Clare Short, the former international development secretary, issued an ominous warning that the question of how long Mr Blair remained in Downing Street would overshadow his third term in office.

She predicted the Government would get "weaker and weaker" unless it changed the Prime Minister and dismissed calls by ministers for backbenchers to support the manifesto on which they were elected.

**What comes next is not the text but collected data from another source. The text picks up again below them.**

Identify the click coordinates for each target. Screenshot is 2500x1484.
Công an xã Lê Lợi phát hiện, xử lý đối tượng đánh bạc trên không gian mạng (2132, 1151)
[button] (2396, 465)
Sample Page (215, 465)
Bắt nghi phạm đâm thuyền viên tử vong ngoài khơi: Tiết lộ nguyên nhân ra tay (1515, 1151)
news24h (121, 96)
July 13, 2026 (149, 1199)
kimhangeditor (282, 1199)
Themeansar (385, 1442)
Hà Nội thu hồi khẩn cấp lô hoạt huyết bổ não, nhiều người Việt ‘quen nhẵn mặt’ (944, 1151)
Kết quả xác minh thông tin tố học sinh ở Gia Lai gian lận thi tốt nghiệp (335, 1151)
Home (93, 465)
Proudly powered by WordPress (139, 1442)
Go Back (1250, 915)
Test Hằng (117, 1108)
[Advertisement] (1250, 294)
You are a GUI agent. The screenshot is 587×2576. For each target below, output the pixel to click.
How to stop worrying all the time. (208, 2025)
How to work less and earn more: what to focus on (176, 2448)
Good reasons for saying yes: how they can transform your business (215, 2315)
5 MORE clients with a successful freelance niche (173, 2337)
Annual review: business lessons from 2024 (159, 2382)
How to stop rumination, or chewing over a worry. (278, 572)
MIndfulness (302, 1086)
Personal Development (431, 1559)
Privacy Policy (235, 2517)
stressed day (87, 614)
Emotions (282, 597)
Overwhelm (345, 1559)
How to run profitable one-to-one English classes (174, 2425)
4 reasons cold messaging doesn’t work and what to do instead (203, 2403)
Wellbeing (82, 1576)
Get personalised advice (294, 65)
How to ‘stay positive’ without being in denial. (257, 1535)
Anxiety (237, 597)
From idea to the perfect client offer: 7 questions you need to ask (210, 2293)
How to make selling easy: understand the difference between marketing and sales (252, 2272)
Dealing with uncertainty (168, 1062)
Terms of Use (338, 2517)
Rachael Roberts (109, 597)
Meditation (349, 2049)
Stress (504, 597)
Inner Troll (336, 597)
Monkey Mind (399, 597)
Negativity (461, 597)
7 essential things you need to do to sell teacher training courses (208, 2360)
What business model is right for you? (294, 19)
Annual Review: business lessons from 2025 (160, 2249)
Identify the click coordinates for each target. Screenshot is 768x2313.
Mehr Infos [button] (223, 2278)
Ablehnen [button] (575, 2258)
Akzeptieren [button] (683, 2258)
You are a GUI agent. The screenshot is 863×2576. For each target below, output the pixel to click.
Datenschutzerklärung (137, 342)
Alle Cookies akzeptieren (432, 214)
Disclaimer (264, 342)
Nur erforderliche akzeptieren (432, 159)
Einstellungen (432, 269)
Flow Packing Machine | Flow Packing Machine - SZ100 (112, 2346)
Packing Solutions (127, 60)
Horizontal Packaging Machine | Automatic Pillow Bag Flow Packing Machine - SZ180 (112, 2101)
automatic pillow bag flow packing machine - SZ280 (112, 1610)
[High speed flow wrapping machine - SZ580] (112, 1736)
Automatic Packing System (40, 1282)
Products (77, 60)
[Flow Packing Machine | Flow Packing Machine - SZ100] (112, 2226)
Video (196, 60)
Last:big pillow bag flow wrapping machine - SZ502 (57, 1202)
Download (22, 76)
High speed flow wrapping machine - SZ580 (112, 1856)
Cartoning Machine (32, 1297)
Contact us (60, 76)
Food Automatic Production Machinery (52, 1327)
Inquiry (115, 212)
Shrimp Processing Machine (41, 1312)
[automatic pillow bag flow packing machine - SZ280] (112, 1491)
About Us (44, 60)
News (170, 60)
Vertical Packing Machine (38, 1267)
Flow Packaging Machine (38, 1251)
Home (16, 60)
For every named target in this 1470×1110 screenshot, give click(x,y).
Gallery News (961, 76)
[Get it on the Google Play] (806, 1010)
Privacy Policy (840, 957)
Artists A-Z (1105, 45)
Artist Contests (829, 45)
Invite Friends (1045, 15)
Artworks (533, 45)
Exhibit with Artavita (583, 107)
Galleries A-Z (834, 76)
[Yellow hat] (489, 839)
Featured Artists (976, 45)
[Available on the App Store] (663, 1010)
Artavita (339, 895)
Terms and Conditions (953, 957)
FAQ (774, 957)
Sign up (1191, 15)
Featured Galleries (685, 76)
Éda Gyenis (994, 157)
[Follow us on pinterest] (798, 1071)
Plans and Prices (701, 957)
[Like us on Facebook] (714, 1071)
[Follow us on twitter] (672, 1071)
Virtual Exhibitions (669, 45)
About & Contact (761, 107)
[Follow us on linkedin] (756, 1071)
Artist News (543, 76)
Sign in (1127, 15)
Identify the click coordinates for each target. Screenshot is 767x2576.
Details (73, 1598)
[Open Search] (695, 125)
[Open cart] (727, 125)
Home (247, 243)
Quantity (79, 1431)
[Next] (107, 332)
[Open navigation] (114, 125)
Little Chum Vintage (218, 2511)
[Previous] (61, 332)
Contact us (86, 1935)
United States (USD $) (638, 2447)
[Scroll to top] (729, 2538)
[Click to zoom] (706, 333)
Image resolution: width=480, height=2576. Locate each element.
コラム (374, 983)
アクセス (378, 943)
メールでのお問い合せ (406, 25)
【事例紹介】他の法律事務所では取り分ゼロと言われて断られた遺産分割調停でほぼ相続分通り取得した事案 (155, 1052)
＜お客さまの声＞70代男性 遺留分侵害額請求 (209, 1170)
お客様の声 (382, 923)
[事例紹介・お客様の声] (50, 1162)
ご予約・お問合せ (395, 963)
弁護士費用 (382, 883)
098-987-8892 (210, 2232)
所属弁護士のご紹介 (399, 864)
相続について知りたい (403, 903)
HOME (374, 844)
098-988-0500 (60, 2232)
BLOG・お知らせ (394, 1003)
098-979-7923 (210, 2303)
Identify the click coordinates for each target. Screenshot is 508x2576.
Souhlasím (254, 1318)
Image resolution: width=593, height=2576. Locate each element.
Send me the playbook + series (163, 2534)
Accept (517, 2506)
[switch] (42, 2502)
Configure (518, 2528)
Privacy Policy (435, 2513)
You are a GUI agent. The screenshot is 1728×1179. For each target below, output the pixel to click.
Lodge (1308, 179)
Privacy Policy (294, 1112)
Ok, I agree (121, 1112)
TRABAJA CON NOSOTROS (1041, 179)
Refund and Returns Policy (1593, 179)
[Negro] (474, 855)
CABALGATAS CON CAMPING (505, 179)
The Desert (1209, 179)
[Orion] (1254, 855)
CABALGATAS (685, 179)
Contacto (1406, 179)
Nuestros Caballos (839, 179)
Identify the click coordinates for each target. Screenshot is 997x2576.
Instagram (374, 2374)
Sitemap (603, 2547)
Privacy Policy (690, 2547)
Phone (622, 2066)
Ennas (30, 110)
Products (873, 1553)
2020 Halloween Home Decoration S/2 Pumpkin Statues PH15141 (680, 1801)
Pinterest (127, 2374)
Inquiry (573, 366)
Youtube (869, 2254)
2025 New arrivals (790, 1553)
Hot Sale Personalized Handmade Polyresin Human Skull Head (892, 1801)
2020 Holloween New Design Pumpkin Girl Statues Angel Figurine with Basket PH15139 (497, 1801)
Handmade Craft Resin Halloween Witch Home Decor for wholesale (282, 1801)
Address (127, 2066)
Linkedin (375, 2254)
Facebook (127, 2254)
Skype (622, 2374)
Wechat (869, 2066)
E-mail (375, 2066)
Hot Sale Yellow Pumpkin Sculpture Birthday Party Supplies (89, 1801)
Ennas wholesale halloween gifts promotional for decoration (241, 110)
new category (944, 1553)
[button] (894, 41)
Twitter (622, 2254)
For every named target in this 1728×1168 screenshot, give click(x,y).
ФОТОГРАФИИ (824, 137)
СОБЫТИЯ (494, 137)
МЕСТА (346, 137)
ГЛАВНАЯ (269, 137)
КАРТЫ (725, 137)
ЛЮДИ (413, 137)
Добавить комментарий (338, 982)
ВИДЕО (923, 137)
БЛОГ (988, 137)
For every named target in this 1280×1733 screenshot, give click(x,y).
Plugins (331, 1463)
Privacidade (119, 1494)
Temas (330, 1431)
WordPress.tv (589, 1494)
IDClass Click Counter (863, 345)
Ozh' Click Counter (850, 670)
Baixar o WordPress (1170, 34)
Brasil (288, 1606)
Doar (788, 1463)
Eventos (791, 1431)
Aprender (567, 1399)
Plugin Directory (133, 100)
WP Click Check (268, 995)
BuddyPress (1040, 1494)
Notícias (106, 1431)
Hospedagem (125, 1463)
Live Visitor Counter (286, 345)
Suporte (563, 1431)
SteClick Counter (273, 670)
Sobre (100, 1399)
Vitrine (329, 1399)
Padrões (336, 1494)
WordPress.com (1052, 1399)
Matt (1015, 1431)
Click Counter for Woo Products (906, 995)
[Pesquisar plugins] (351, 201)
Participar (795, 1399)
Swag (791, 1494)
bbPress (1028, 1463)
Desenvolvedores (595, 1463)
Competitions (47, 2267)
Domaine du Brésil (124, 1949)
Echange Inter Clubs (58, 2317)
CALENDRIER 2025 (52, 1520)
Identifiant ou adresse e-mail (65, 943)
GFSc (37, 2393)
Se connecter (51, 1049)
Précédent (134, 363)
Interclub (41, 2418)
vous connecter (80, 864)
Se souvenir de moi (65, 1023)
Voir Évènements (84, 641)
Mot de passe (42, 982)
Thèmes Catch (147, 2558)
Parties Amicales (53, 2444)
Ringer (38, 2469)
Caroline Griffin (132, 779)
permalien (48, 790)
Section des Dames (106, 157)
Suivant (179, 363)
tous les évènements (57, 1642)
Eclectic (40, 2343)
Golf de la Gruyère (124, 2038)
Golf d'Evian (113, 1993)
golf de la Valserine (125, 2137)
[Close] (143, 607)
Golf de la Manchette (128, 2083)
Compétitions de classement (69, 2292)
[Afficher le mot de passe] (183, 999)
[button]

Blair allies have mounted a fight-back in an attempt to halt the current wave of criticism. Jack Straw, the Foreign Secretary, said: "Tony Blair was the salvation for the Labour Party. Those of us who went through the grim days of the 1980s, and what turned out to be not so easy days of the John Smith leadership, recognise that Tony Blair was a genius, and is a genius in turning the Labour Party around, forcing it to face up to a number of policy and ideological challenges."

Frank Field, the former minister for welfare reform, branded the behaviour of Mr Blair's critics as "unforgivable" and "treacherous". Although he said the cabinet reshuffle "was not being handled well", he added: "We went into the last election with a manifesto, and a leader who said that he would serve up to four years. And I find it inconceivable that people who stood on that ticket, now think they have a right to try to dismiss the Prime Minister."

Dave Prentis, leader of the public service union Unison, dismissed the idea of a leadership contest as "gesture politics". He said: "Talk of a leadership challenge and stalking horses is a complete and utter distraction from the programme of business for Labour's third term. What we should all be concentrating on at the beginning of this historic third term is how we make life better for ordinary, hard-working people."